INSTRUCTIONS FOR THE TASK ->
Read the records below. Copy each line where the string "agent" occurs.

EXTRACTED INFORMATION ->

◆ ◆ ◆ ◆ ◆ ◆ ◆

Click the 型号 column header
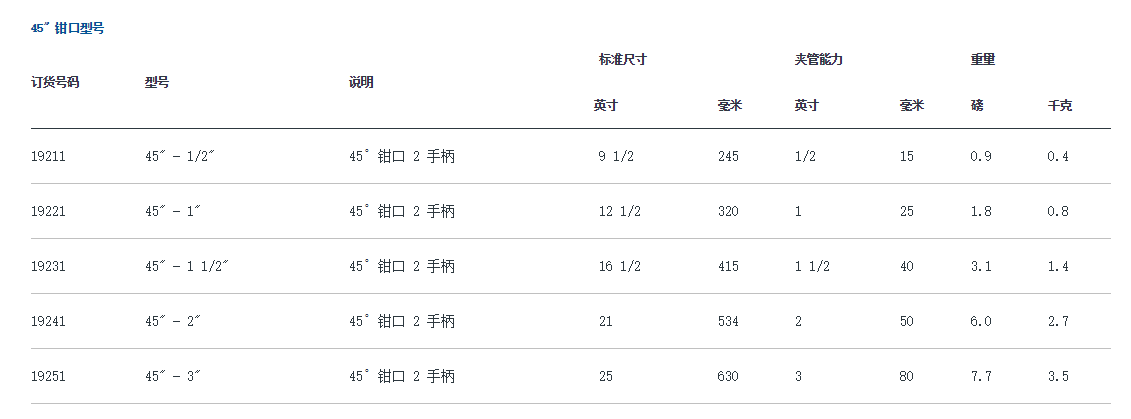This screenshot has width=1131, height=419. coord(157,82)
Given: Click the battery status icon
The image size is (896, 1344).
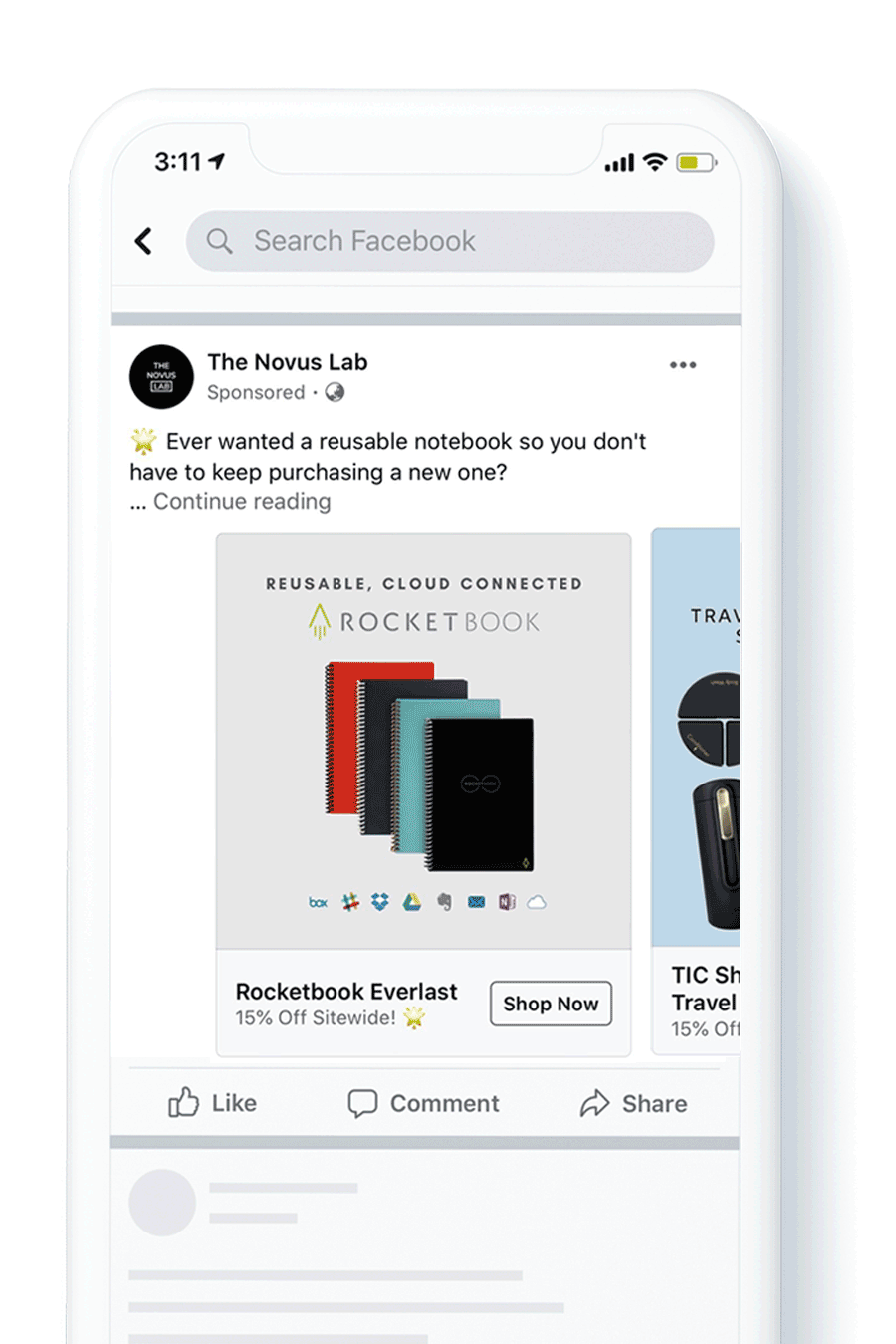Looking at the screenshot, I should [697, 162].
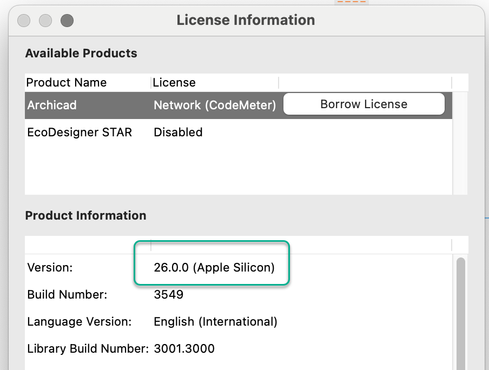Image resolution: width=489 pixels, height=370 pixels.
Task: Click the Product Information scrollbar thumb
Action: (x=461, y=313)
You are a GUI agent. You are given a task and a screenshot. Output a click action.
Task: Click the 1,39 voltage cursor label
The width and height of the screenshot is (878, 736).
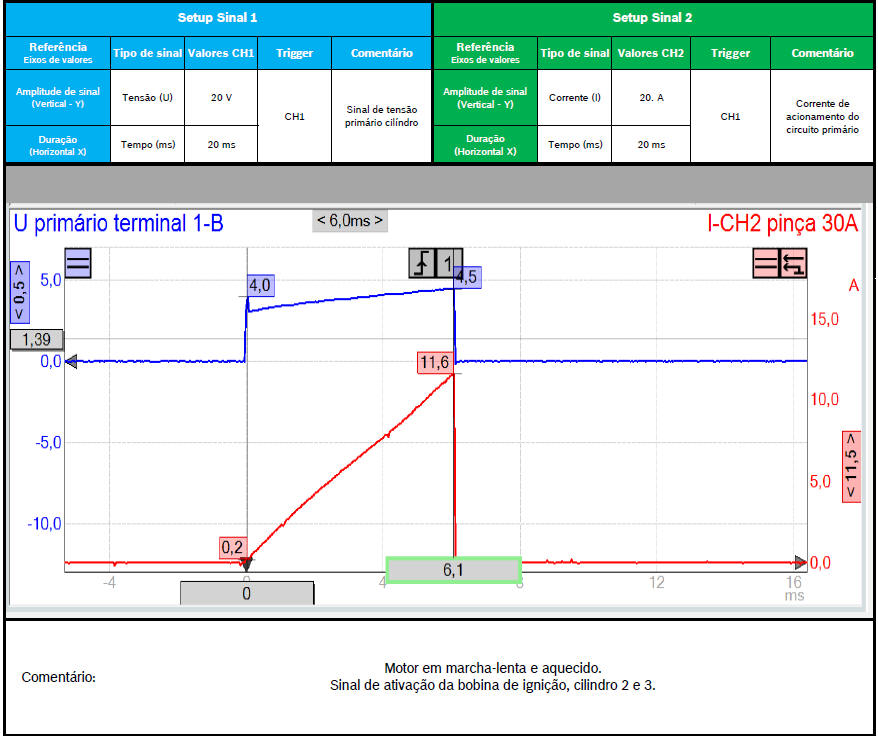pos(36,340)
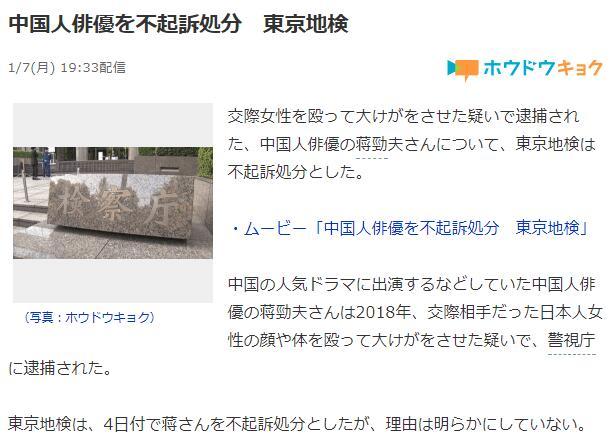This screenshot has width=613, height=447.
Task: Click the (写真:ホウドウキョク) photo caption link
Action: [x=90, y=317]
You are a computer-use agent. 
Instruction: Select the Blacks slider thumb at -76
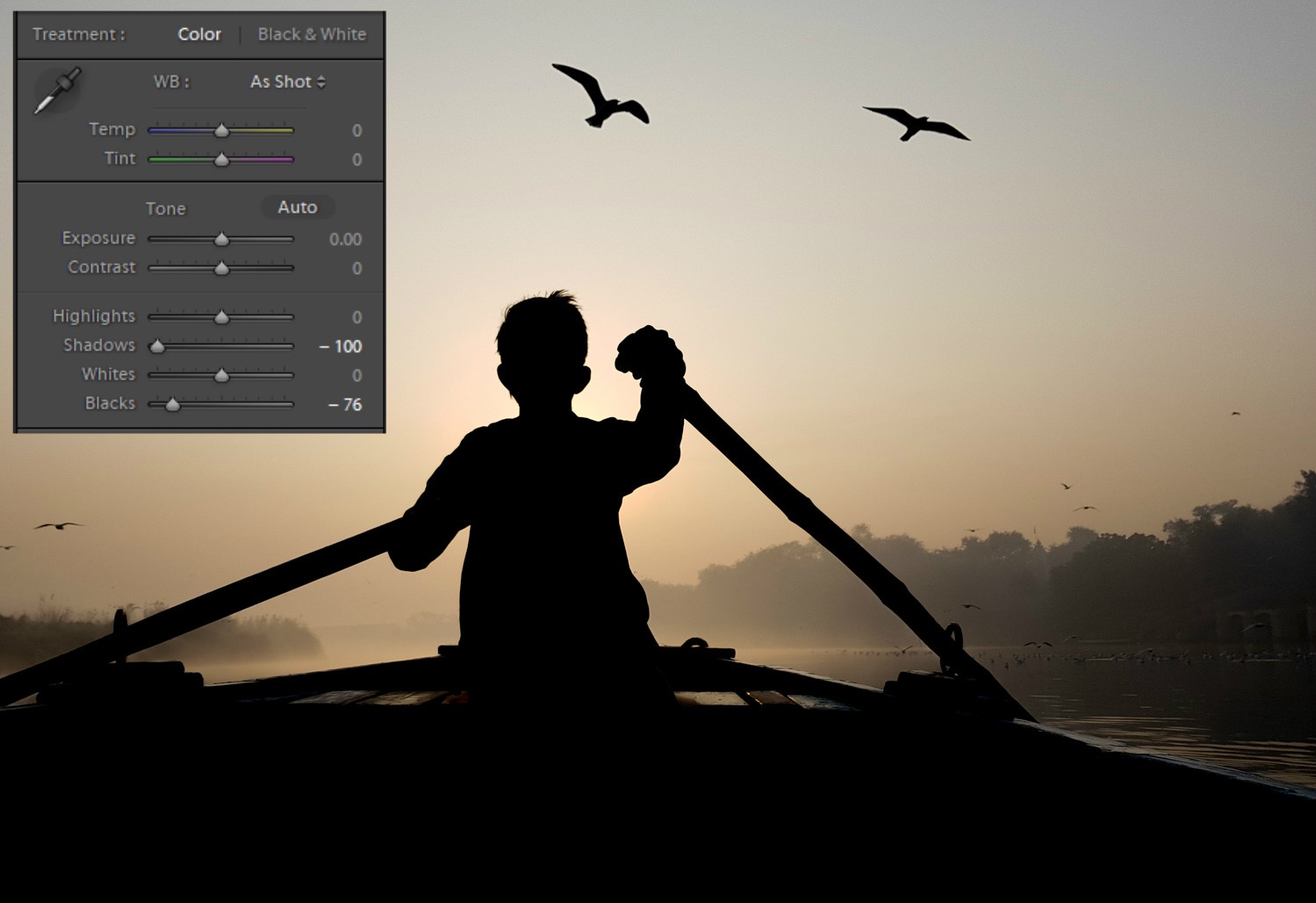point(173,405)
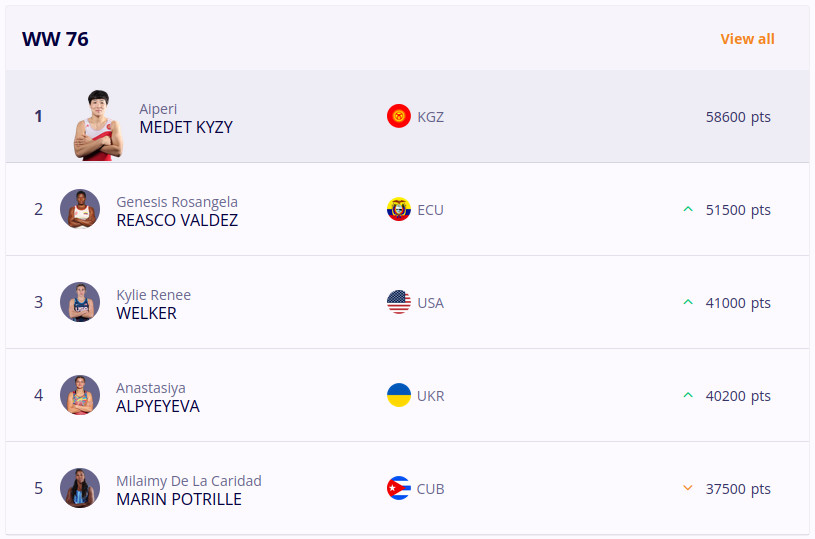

◆ ◆ ◆ ◆ ◆ ◆ ◆

ANSWER AREA ->
You are a GUI agent. You are given a task and a screenshot. Output a click action.
You are a computer-use agent. 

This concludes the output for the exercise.